■ Exercise prompt ■
Everything from the line containing "Where should I click to: Click Reveal" to the final line of the records below should be given again exactly, and nothing else.
>>>>
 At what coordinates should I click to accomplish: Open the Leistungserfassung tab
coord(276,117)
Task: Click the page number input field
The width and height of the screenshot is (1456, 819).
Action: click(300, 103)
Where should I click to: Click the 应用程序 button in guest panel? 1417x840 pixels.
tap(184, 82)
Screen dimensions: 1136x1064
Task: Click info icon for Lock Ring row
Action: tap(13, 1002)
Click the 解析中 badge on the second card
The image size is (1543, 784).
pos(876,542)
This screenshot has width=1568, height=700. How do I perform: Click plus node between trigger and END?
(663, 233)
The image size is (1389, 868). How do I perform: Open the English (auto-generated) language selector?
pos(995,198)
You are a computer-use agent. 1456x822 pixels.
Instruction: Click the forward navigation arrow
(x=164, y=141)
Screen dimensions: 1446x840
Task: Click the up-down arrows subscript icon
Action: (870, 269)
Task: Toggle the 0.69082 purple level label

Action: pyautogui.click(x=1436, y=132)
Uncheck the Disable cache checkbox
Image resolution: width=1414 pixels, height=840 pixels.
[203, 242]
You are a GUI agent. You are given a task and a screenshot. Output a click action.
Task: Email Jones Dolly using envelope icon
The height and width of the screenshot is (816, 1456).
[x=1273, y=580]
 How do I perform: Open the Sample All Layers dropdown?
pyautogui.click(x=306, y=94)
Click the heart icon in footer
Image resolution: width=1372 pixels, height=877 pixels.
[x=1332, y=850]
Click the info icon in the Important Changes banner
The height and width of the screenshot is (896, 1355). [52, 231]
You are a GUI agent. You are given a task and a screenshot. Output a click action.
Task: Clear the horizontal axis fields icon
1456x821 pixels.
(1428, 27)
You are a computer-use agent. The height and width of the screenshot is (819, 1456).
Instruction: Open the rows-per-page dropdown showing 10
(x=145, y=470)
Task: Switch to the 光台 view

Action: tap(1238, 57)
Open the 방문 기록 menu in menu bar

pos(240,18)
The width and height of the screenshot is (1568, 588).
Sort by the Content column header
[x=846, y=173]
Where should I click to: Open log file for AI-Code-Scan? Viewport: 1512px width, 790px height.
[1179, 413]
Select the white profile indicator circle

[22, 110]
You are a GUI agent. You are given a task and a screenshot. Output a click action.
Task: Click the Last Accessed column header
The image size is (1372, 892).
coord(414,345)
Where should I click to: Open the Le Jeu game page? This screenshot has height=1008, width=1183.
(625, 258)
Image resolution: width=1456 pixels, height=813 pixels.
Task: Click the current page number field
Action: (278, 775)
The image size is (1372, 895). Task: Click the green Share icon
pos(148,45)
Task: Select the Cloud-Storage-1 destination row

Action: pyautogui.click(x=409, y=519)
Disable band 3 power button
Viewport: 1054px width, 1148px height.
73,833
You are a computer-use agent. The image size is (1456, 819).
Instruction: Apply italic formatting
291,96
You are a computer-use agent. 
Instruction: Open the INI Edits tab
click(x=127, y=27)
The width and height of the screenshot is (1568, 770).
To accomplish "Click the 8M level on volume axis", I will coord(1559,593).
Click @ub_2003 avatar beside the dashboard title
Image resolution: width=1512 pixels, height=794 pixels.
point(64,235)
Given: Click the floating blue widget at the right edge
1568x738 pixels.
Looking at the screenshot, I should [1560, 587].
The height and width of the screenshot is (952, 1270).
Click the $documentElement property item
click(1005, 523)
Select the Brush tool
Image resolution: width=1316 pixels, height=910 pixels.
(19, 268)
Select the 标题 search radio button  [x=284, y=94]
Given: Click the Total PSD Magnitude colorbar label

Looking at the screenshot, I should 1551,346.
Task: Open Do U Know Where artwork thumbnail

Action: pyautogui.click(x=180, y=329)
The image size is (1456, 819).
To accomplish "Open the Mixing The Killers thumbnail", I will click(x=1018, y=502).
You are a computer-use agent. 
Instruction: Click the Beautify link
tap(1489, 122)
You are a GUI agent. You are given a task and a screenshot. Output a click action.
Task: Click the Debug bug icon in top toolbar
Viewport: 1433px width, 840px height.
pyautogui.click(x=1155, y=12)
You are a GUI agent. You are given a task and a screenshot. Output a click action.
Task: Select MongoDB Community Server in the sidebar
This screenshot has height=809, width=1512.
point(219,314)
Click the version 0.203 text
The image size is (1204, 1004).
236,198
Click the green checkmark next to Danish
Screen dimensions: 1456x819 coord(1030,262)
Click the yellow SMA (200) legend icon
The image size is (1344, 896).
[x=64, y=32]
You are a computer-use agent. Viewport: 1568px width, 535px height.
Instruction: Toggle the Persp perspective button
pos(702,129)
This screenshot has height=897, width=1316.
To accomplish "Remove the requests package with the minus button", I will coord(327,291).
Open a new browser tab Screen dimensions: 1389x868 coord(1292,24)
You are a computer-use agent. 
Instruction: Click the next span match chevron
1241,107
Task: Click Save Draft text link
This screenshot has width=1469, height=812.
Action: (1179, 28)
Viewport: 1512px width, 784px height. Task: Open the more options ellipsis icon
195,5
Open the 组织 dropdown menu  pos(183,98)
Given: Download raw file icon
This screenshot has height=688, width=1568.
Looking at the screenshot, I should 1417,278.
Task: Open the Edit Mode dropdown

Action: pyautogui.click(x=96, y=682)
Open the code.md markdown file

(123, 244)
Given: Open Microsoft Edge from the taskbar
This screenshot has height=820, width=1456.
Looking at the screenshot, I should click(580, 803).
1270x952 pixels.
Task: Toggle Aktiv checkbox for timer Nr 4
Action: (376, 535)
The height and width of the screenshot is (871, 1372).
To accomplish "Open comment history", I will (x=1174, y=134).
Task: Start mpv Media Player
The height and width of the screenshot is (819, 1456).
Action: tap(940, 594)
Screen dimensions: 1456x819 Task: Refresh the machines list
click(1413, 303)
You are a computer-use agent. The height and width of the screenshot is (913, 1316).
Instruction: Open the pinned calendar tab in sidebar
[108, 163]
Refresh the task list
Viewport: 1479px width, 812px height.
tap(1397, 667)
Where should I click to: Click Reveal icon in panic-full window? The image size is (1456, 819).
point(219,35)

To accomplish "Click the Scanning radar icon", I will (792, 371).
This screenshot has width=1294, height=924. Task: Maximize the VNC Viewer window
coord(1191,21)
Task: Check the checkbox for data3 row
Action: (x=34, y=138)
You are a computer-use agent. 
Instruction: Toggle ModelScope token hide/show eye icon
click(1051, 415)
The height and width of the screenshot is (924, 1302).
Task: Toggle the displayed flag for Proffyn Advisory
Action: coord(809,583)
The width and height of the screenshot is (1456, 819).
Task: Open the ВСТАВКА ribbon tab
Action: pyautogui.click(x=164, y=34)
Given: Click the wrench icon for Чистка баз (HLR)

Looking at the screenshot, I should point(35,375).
<<<<
■ Expected answer ■
Where should I click to: Click Reveal icon in panic-full window? The image size is (1456, 819).
point(219,35)

To accomplish "Click the Scanning radar icon", I will (792, 371).
This screenshot has width=1294, height=924. Task: Maximize the VNC Viewer window
coord(1191,21)
Task: Check the checkbox for data3 row
Action: (x=34, y=138)
You are a computer-use agent. 
Instruction: Toggle ModelScope token hide/show eye icon
click(1051, 415)
The height and width of the screenshot is (924, 1302).
Task: Toggle the displayed flag for Proffyn Advisory
Action: coord(809,583)
The width and height of the screenshot is (1456, 819).
Task: Open the ВСТАВКА ribbon tab
Action: pyautogui.click(x=164, y=34)
Given: Click the wrench icon for Чистка баз (HLR)

Looking at the screenshot, I should point(35,375).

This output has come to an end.